What is expected. Set down, exactly as written, the lines from the line holding "This screenshot has height=174, width=222." to the end of the data, inclusive, skipping any pictures.

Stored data
+++++

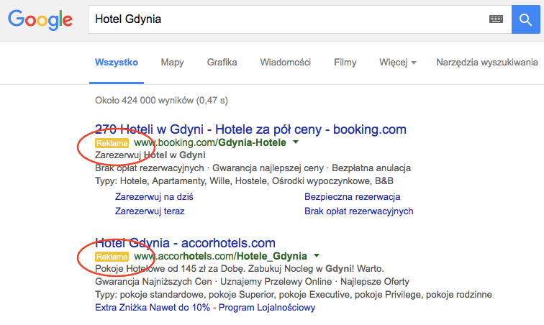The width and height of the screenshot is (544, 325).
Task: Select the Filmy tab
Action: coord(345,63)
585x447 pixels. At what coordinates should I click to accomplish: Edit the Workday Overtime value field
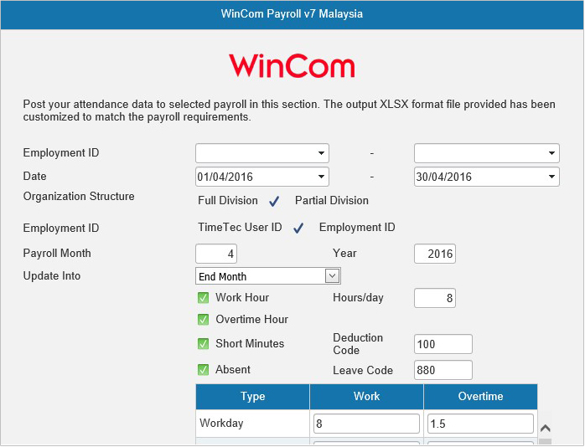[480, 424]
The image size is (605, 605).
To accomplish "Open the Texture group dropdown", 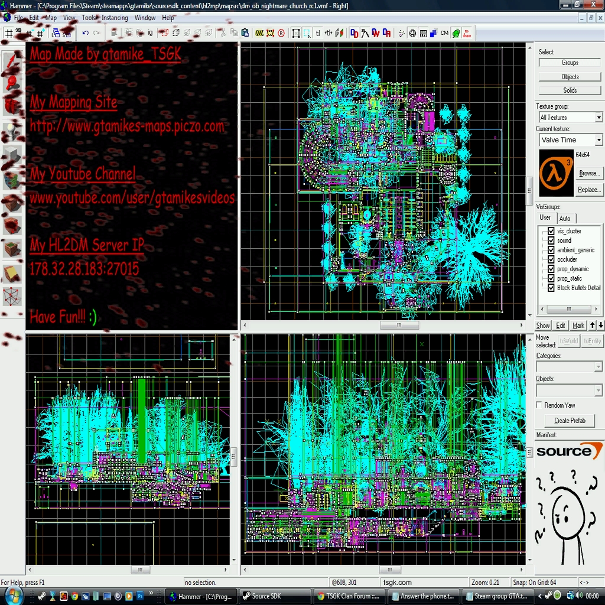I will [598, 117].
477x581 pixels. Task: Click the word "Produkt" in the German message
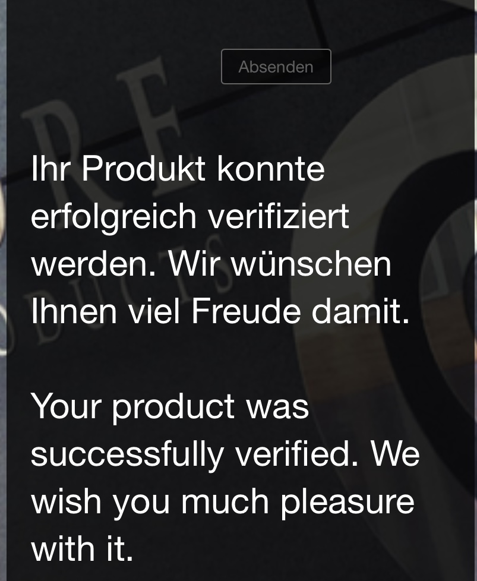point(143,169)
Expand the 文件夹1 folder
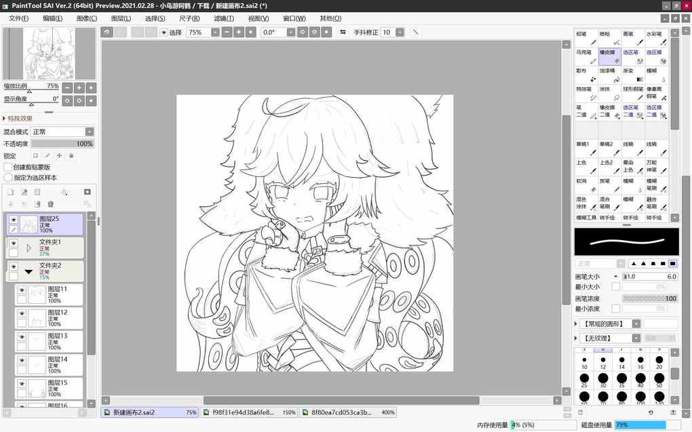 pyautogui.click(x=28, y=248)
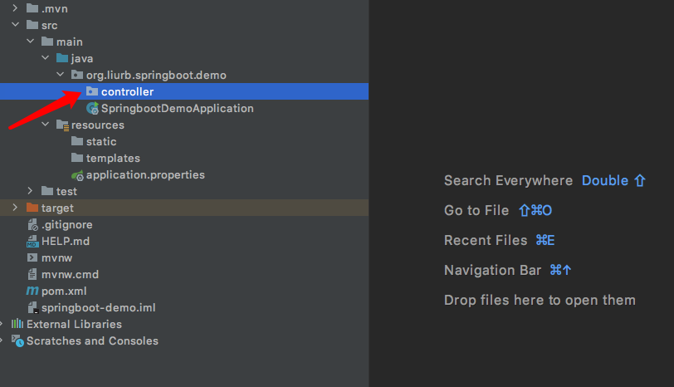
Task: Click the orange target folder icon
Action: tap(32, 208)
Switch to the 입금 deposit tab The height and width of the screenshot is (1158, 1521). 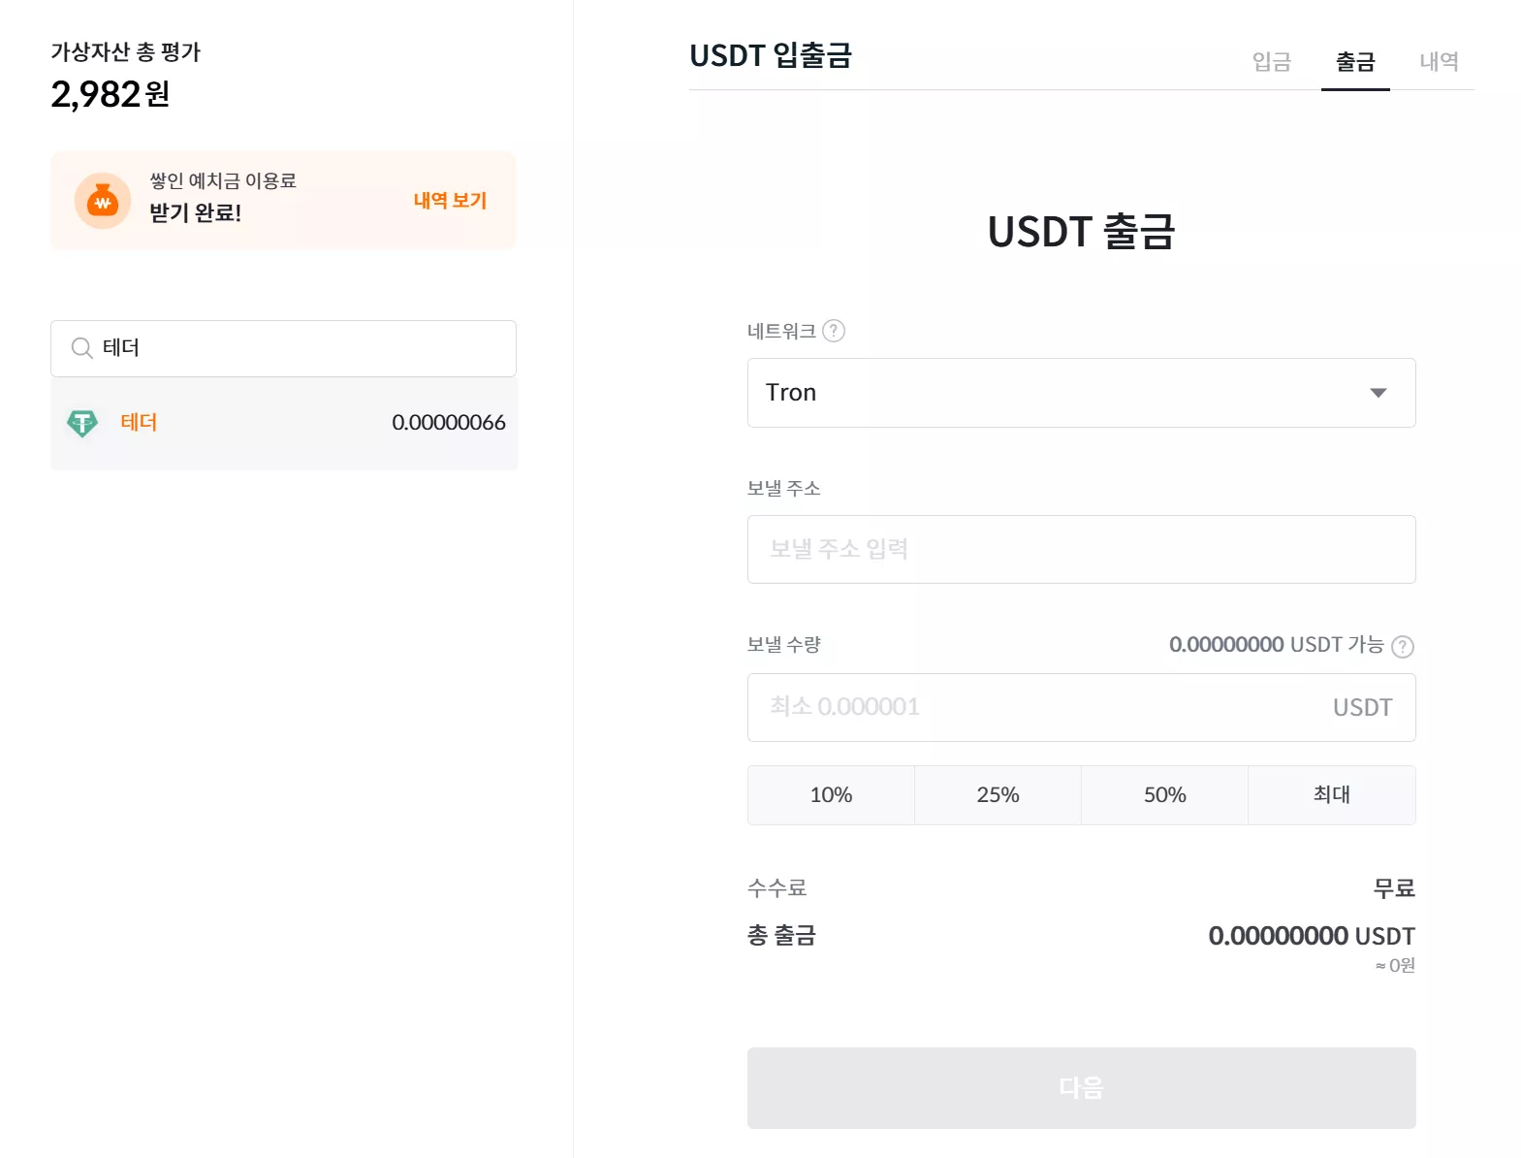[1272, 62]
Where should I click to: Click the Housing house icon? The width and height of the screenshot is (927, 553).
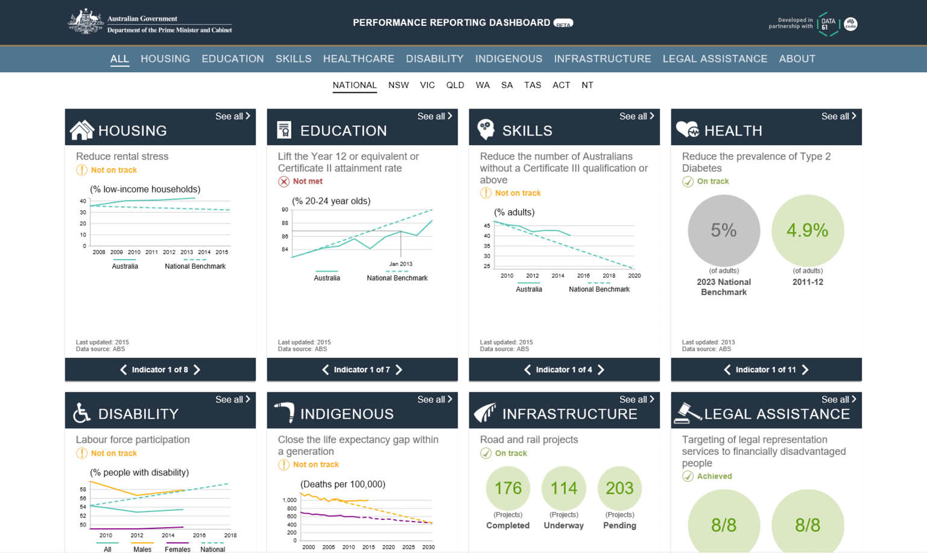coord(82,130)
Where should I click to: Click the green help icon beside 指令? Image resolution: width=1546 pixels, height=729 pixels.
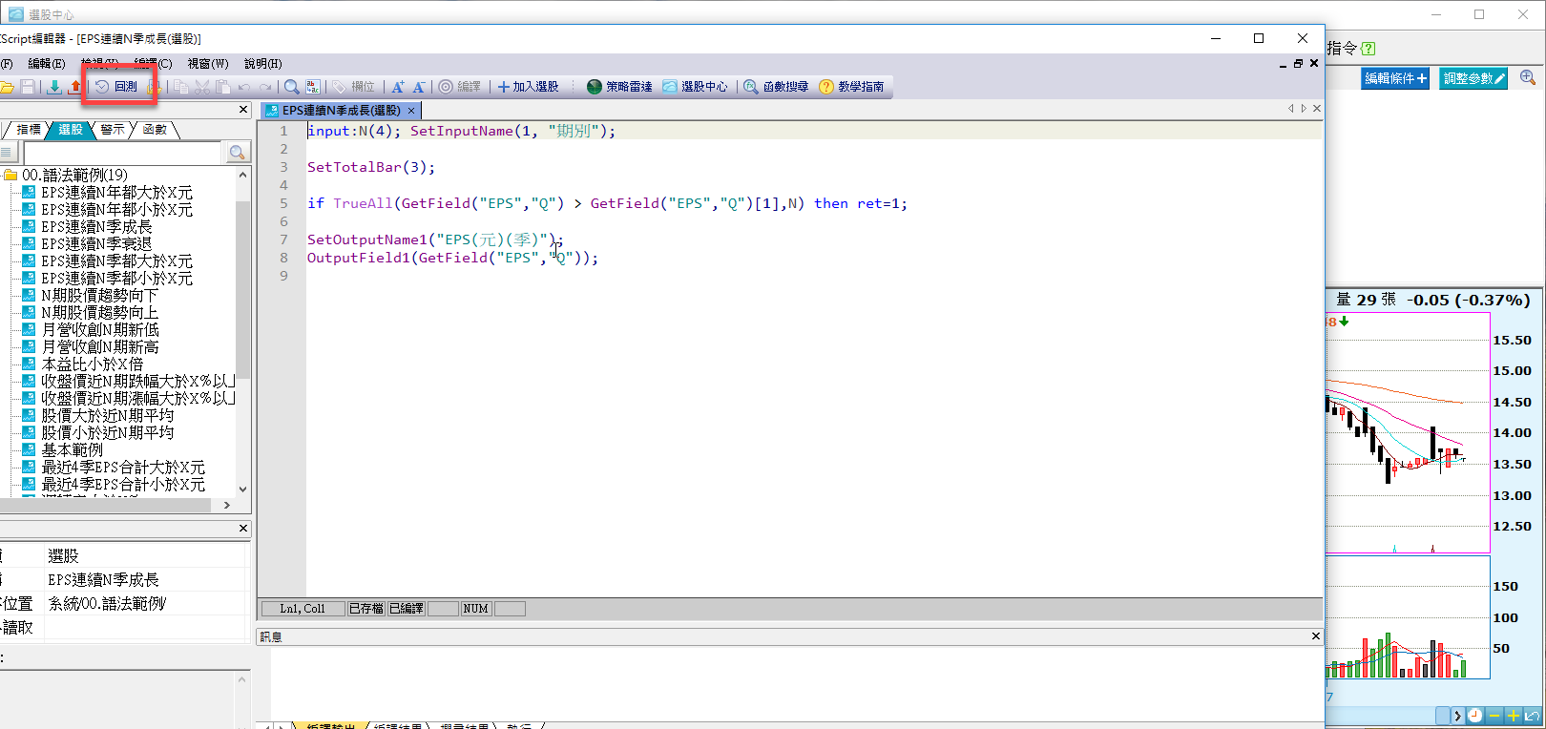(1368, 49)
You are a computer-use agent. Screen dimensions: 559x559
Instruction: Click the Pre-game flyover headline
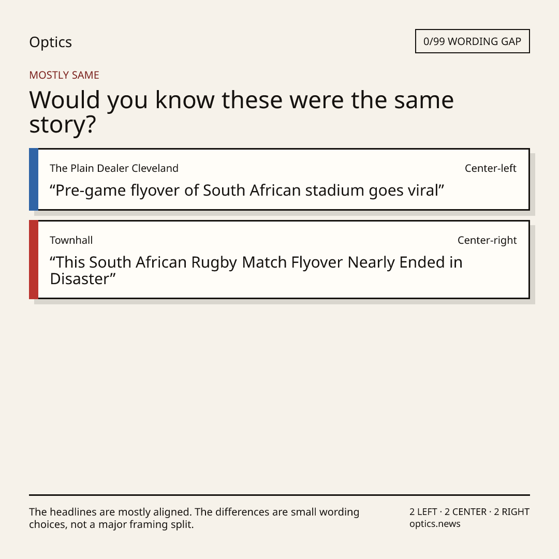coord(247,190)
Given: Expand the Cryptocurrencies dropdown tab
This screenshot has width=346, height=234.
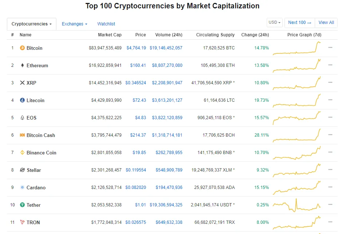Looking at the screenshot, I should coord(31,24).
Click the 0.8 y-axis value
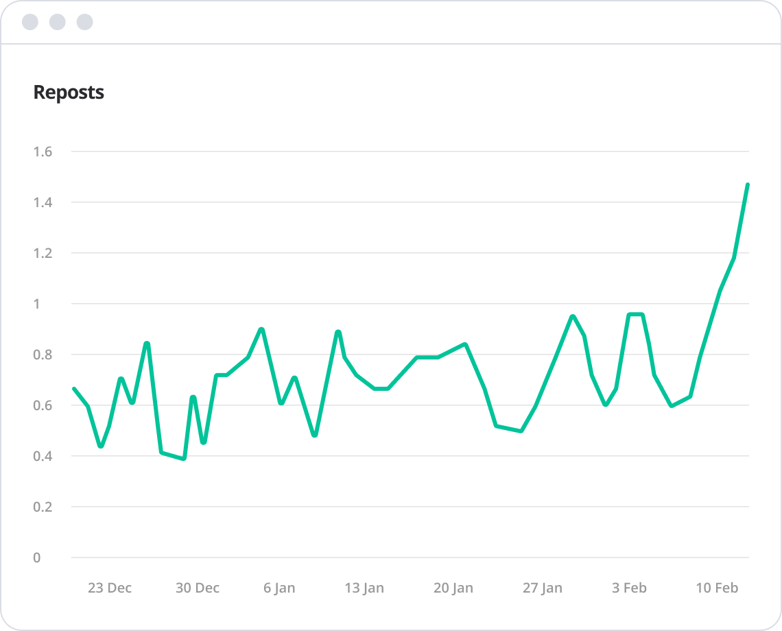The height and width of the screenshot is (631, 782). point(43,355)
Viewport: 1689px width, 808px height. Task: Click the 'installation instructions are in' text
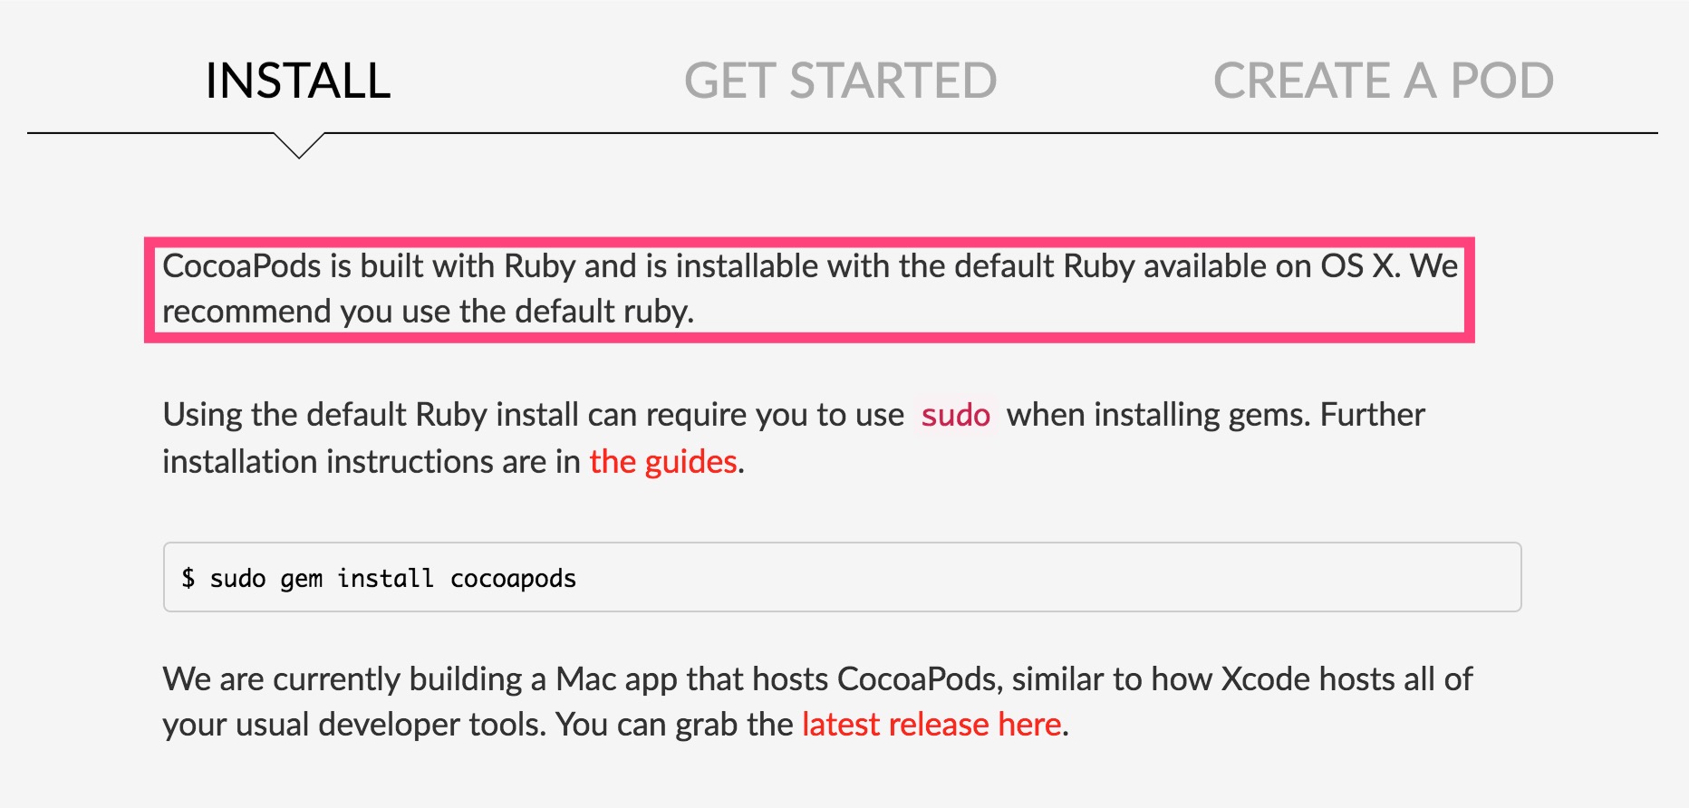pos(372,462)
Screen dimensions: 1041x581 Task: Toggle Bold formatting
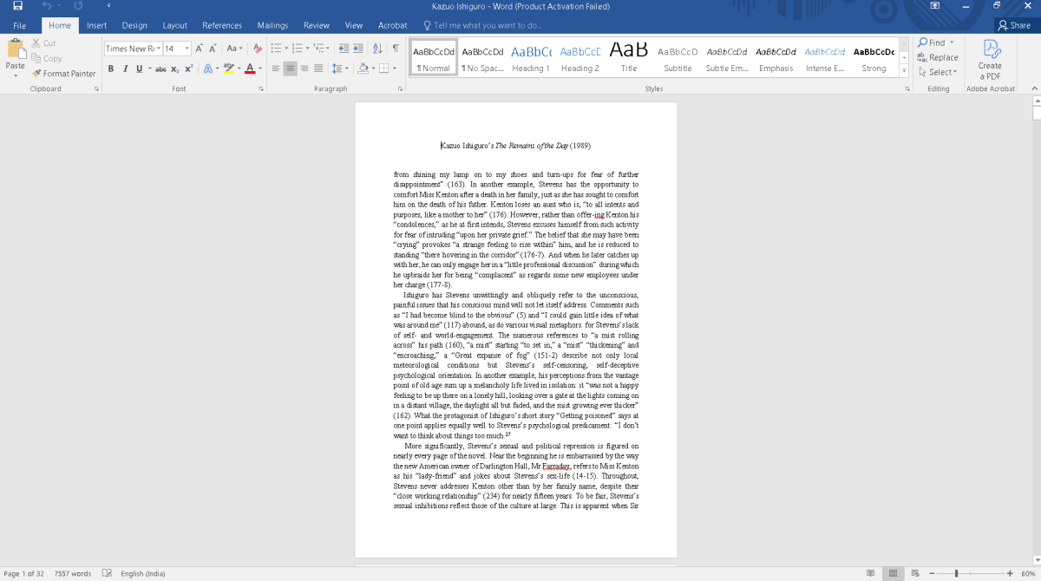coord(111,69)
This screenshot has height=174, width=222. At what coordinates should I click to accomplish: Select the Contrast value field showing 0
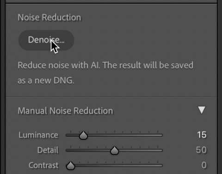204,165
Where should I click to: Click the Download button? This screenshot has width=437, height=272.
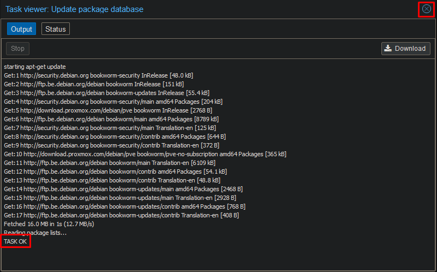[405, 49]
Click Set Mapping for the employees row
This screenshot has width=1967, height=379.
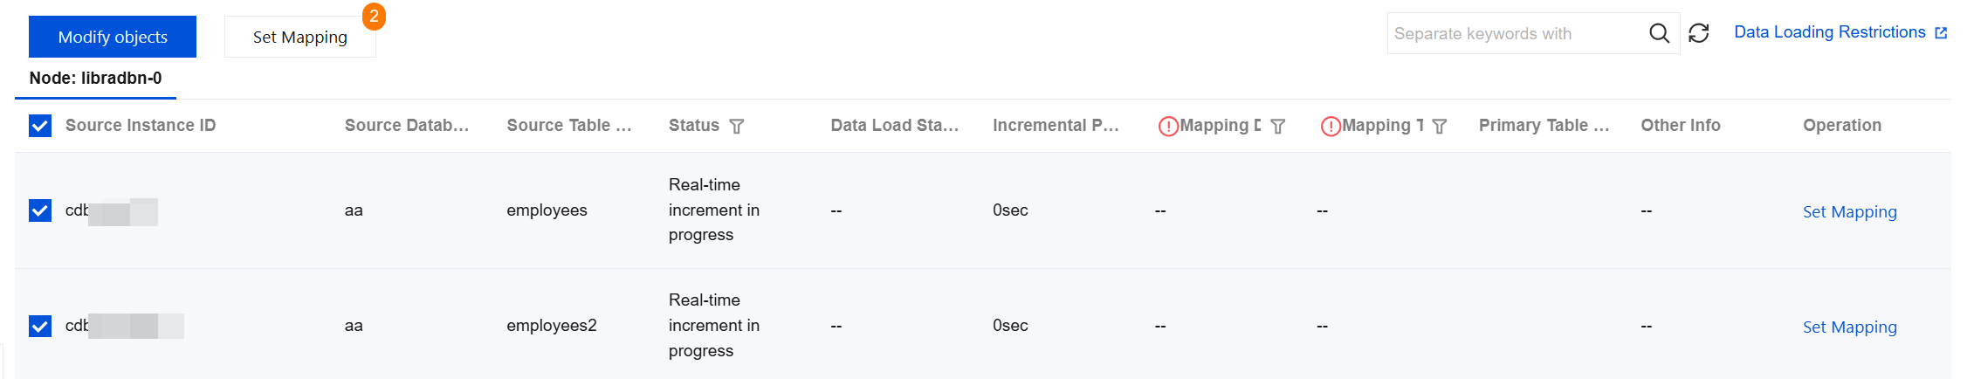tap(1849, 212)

+++++

Reply to the task.
This screenshot has height=174, width=222. At what coordinates should I click to accomplish: Select the Contrast value field showing 0
204,165
Where should I click to: Click the Download button? This screenshot has width=437, height=272.
[405, 49]
Click Set Mapping for the employees row
This screenshot has width=1967, height=379.
tap(1849, 212)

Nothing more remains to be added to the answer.